The Rotisserie — Roster Aggregation Platform
Overview
The Rotisserie started from a simple frustration.
Brothels in Sydney, publish their rosters on separate websites. If you want to browse who's working, you end up repeating the same steps over and over. Open a site, go to roster, click profiles, go back, then do it again on another site.
I wanted to see if this could be reduced into a single interface.
What I built
I built a small full-stack system that aggregates roster data from multiple websites and presents it in one place.
Instead of visiting multiple sites, users can browse profiles across shops in a single feed, apply filters, and view details without jumping between pages.
The interesting part (data pipeline)
The harder part wasn't the UI, it was dealing with messy real-world data.
Each website had a completely different structure, so I ended up writing separate scrapers for each one using Python (BeautifulSoup).
From there, I built a simple pipeline:
scraping → normalization → database → API → frontend
Data normalization (unexpectedly painful)
One of the biggest issues was inconsistent data.
For example, nationality fields came in like:
Korean / KR / K / Korea / South Korea
If I didn't fix this, filtering would basically be useless.
So I introduced a normalization layer to standardize these values into a consistent format before storing them.
This ended up being more important than I initially expected.
Backend
I built a Node.js / Express API to serve the processed data.
- roster queries
- view counting
- ratings / replies
- basic rate limiting
The main goal was to keep scraping separate from how the frontend consumes data.
Frontend
The UI is built with React + TypeScript.
Instead of page-by-page navigation, I designed it as a single feed:
- filter by shop, nationality, etc
- sort by views
- open profiles in a modal
The idea was to reduce as many clicks as possible.

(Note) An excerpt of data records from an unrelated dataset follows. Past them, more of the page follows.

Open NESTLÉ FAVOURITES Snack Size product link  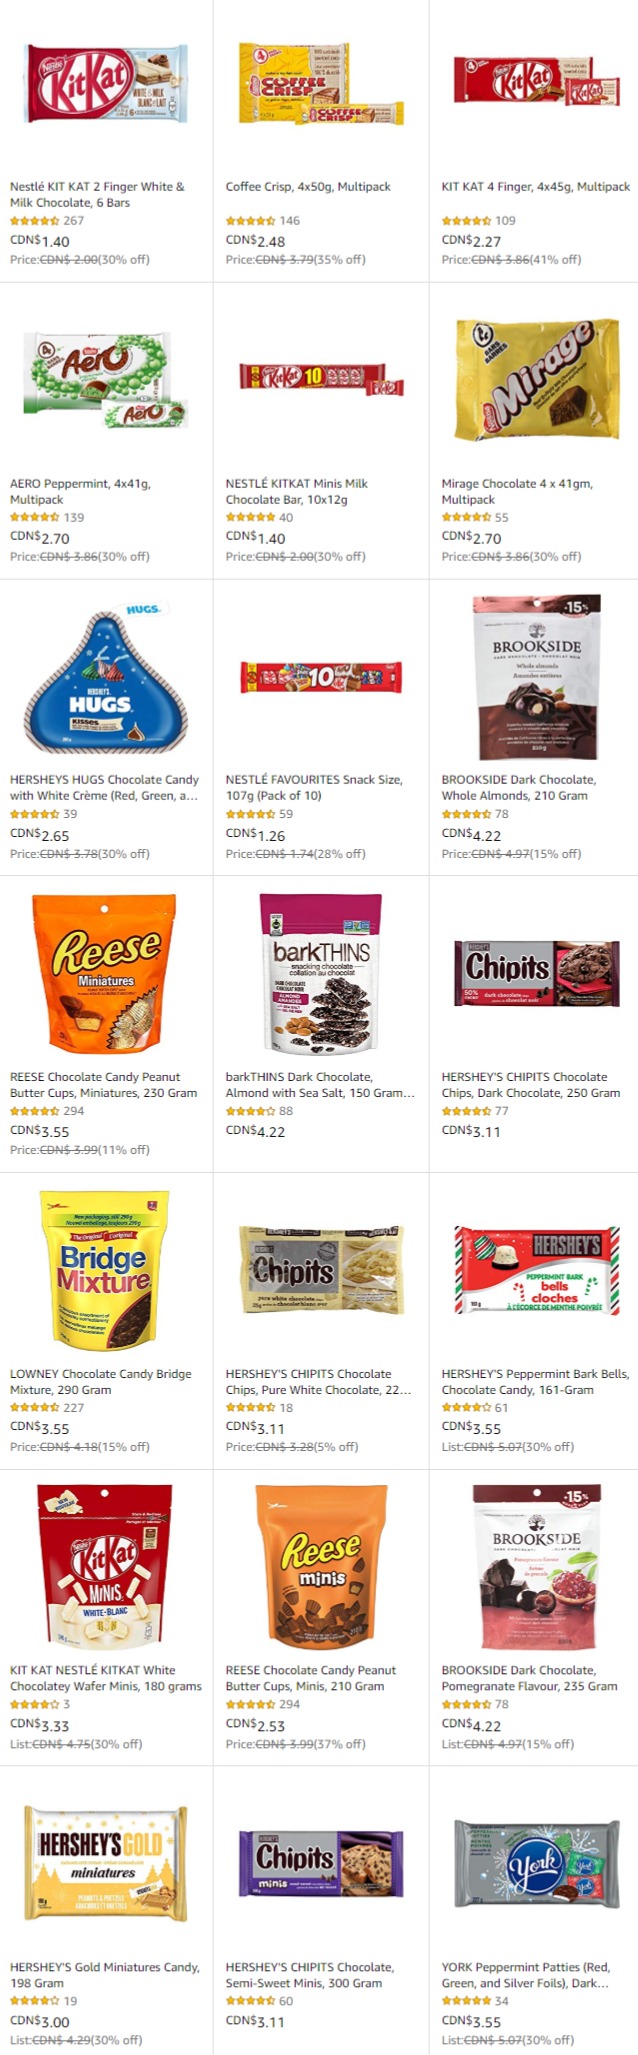(314, 788)
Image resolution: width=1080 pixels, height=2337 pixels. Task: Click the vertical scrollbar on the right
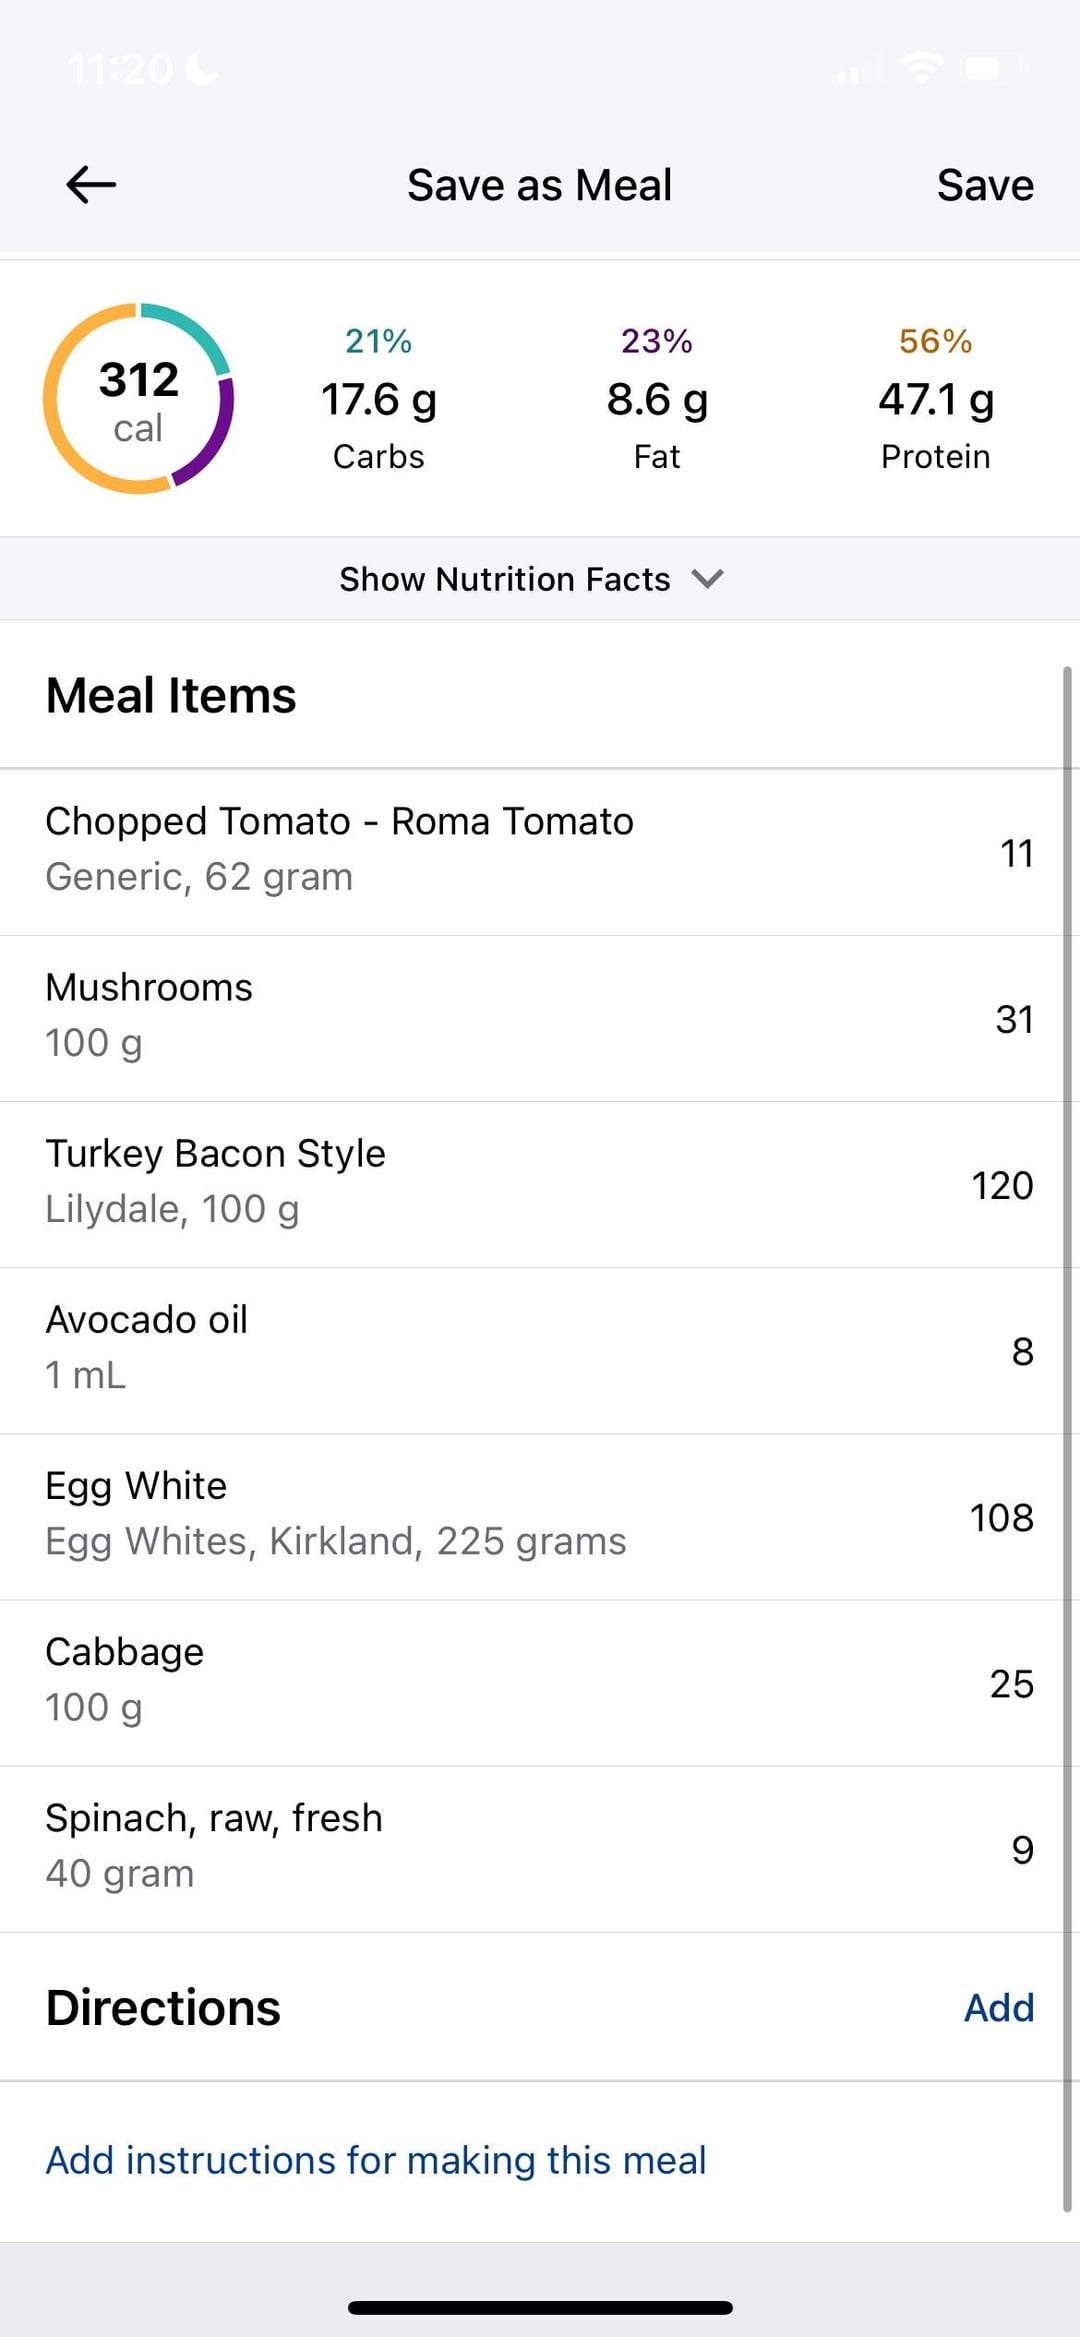[x=1067, y=1440]
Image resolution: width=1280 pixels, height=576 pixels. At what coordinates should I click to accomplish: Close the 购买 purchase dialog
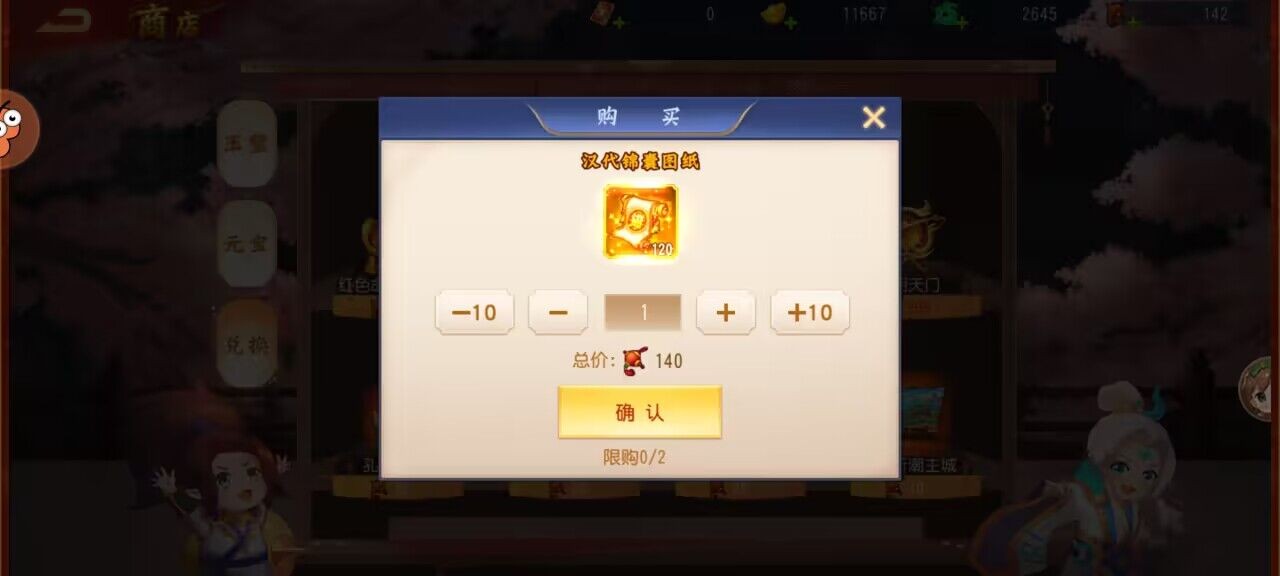click(x=874, y=118)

Filter by shop, nationality, or popularity: individually or combined

Grid reshuffles on each visit or refresh

Shop pages show total roster count for the day. Map component is deprecated (localhost capture)
Challenges
1. Every site is different There's no standard. Even small HTML changes could break the scraper.
2. WordPress is… heavy A lot of sites had deeply nested markup, which made scraping slower and more fragile.
3. Data design matters more than expected Getting the schema right made filtering and sorting much easier later.
What I learned
I didn't expect to enjoy the data side this much. Turning messy HTML into something structured and queryable was actually the most satisfying part of the project. It made me more interested in how data is organized behind the UI.
Incident (worth mentioning)
At one point, I accidentally ran a TRUNCATE command and wiped the entire database.
But because the system was built around a scraping pipeline, I was able to rebuild the dataset by running the scrapers again.
It made me realize the importance of:
- not blindly running SQL
- having a rebuildable system
- and thinking about failure cases earlier
Tech Stack
Frontend: React, TypeScript
Backend: Node.js, Express
Data: Python, BeautifulSoup
Database: PostgreSQL (Neon)
Deployment: Vercel
Architecture Diagram

The Rotisserie uses a small data pipeline that collects roster information from multiple websites, normalizes inconsistent data fields, stores the results in PostgreSQL, and exposes them through a Node.js API consumed by a React frontend.
Because each source website uses a different HTML structure and naming conventions, the scraping layer includes custom parsers and normalization logic to produce a consistent dataset for filtering and analysis.
Before vs After UX Flow

The Rotisserie transforms fragmented browsing across multiple independent websites into a unified interface where users can explore profiles, filter results, and compare information instantly.
The project focuses on reducing unnecessary navigation by restructuring scattered information into a single structured dataset and user interface.